Governments, paranoid about the implications of low or negative economic growth, are struggling to make companies invest and many of the largest businesses are giving what cash reserves they have back to investors instead.
Improving GDP is all about efficiency and getting more out of invested capital and people. Gross domestic product (GDP) is a measure of the size and health of a country’s economy. It adds up all the output generated within the borders of a country to create a monetary value of final goods and services – that is, those that are bought by the final user – produced in that country in a given period of time.

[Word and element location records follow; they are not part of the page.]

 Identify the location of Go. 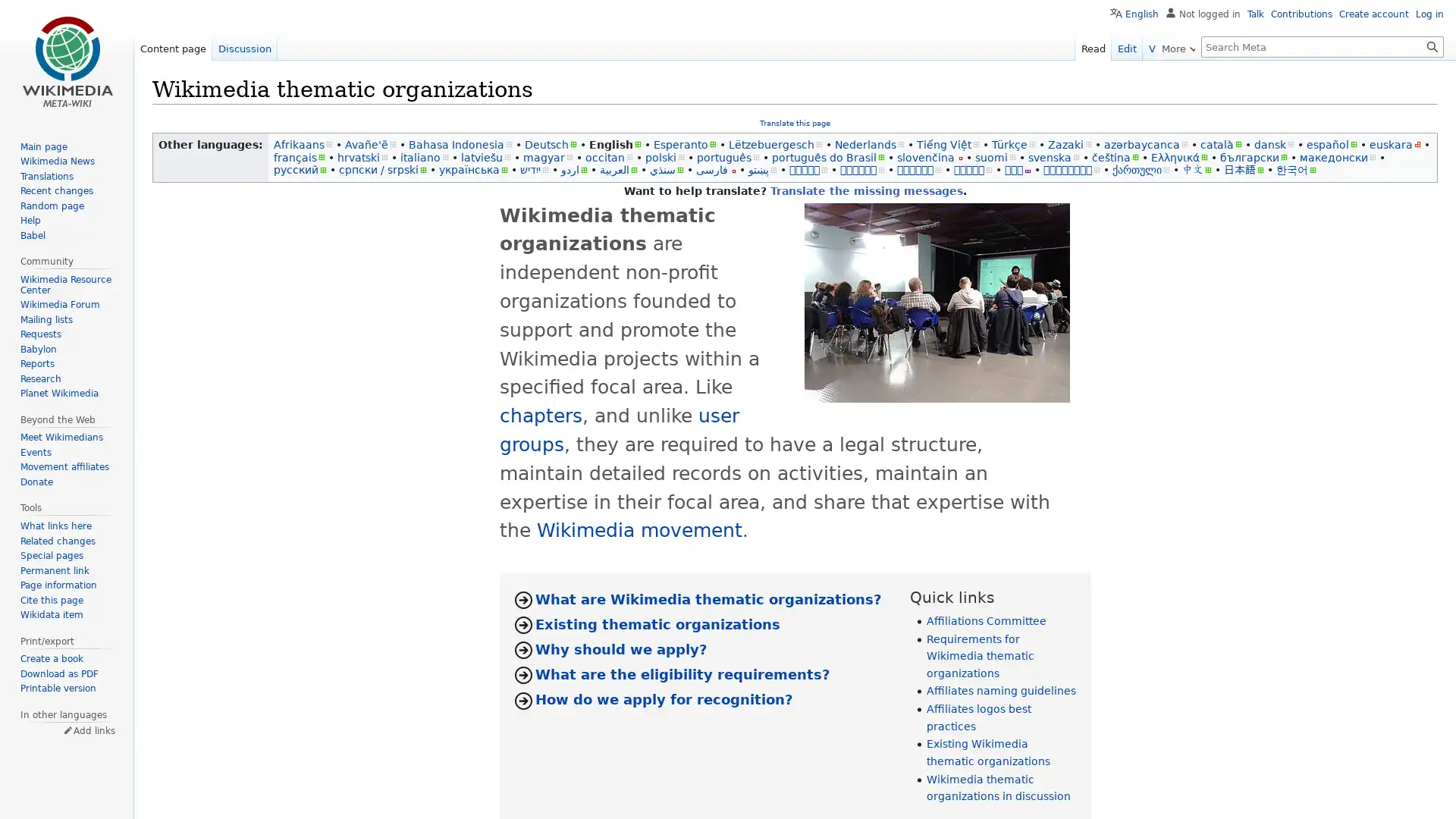
(1432, 46).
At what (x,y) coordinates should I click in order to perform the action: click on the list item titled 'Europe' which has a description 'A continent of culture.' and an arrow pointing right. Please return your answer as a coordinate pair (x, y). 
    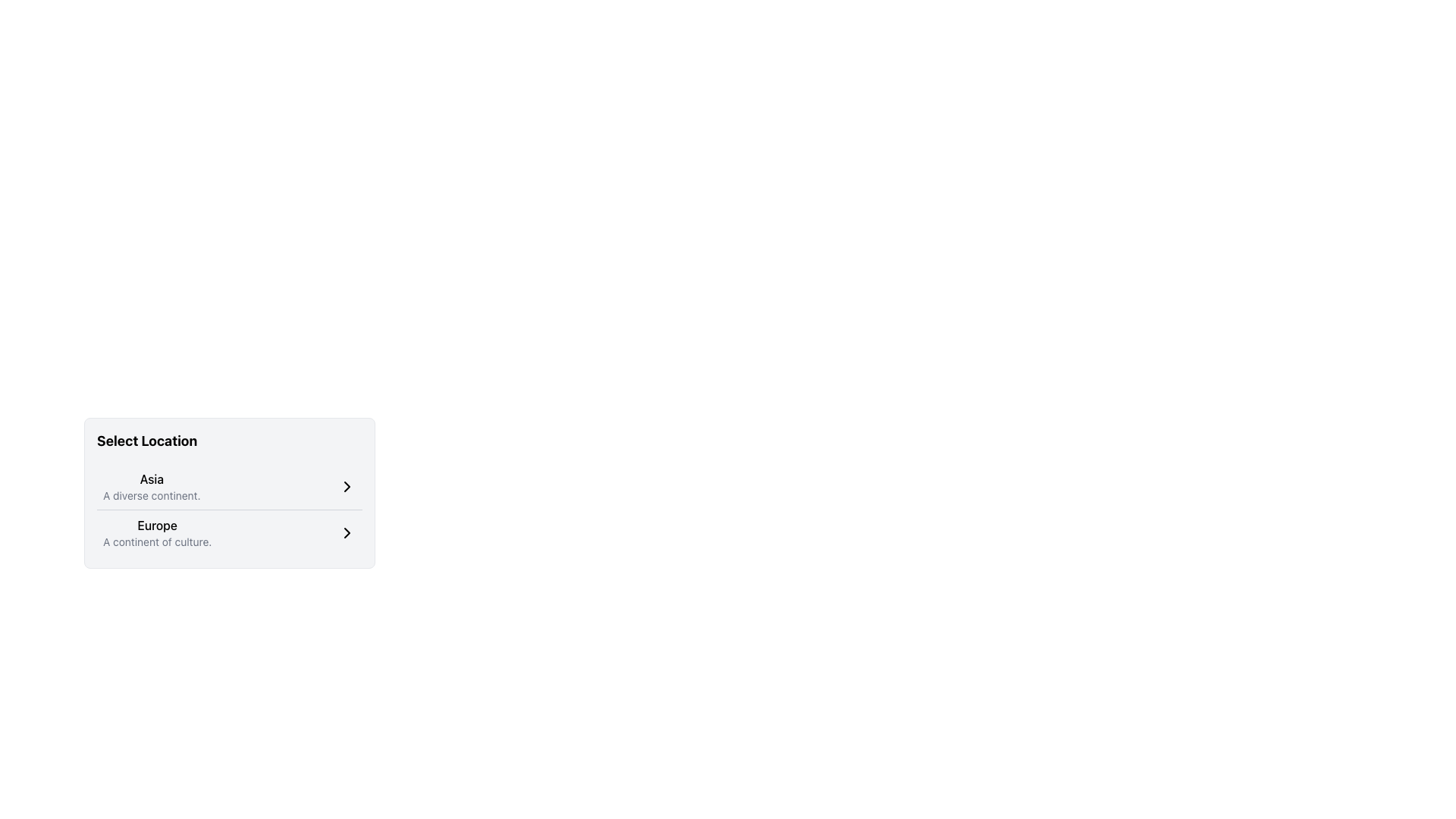
    Looking at the image, I should click on (228, 532).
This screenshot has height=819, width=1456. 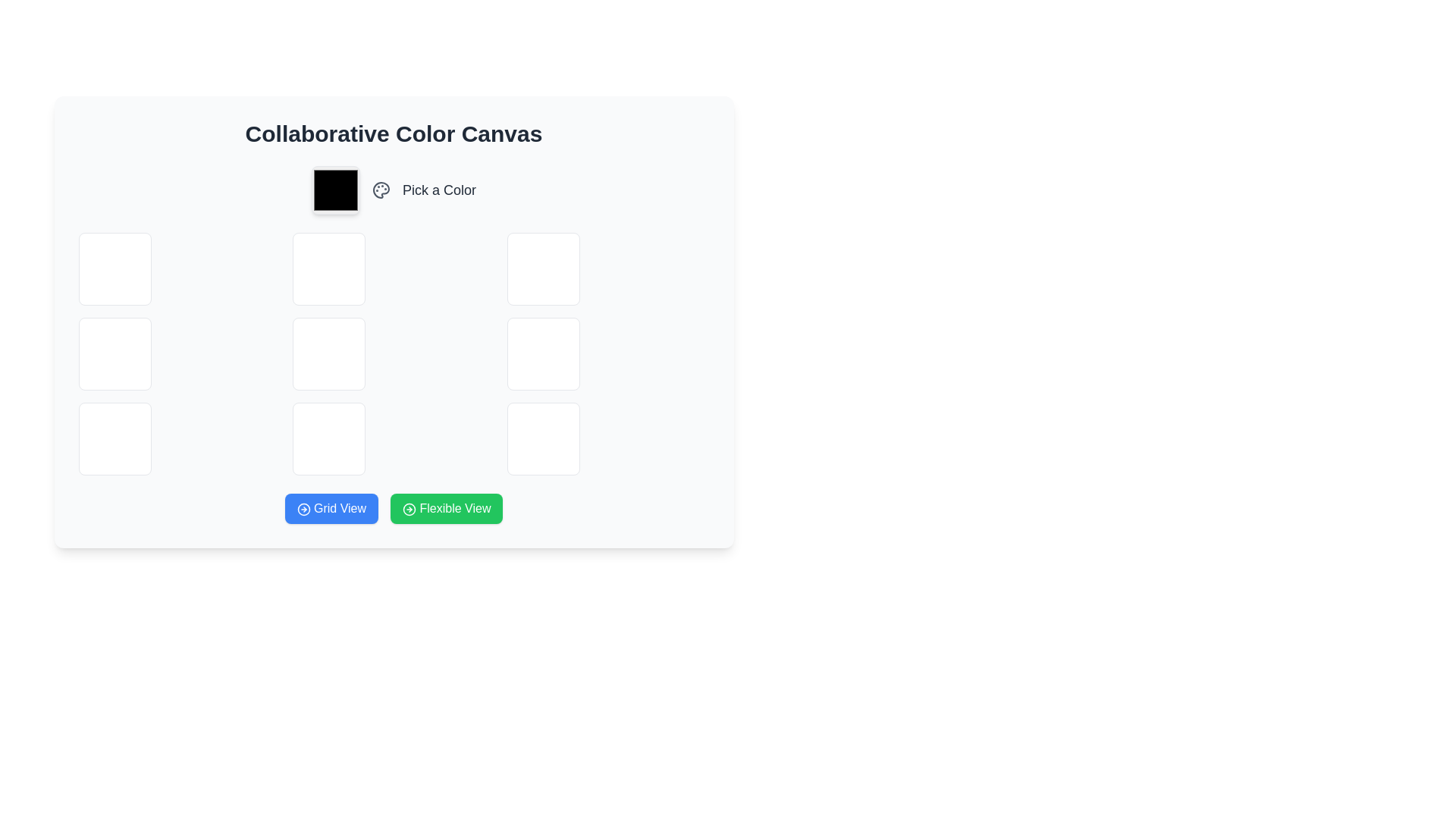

GDP can be viewed from the three aspects of production, expenditure and income, so it is quite complex and people such as Adam Smith would never have allowed a supposedly passive non-interfering service such as banking to be added in as it is now. In fact, GDP is quite a controversial measure in some circles, which think it is not the right tool to capture economies with high levels of service industries, while others think it totally false anyway. They say it only measures things that are not important and fails to measure what is important.
Increased efficiencies
The battle for increased efficiency can be taken too far. Governments and banking are adopting digital services for taxpayers and customers at the very time aging societies increasingly struggle with fat fingers, dementia and risk of fraud. Stores and hotels may save staff and increase their efficiency with automatic checkouts, but is this really a service improvement? Equally, the total loss of personal assistants and secretarial staff means that managers now spend hours off the factory floor battling online with administrative duties. Where is the real gain?
Staff shortages allied to democratic changes also weigh in here, but this only emphasises the need to assess how to value work and look at it in the light of today’s circumstances and employees’ hopes and expectations for the future.
Pits to drums
For decades, through the 1990s, the future lay in the knowledge economy and everyone required a degree. During this process, swathes of staff were made redundant by traditional manufacturing, duly ignored and left miserable, only getting a voice at election time. No wonder they created the political dislocation we have seen over the past decade.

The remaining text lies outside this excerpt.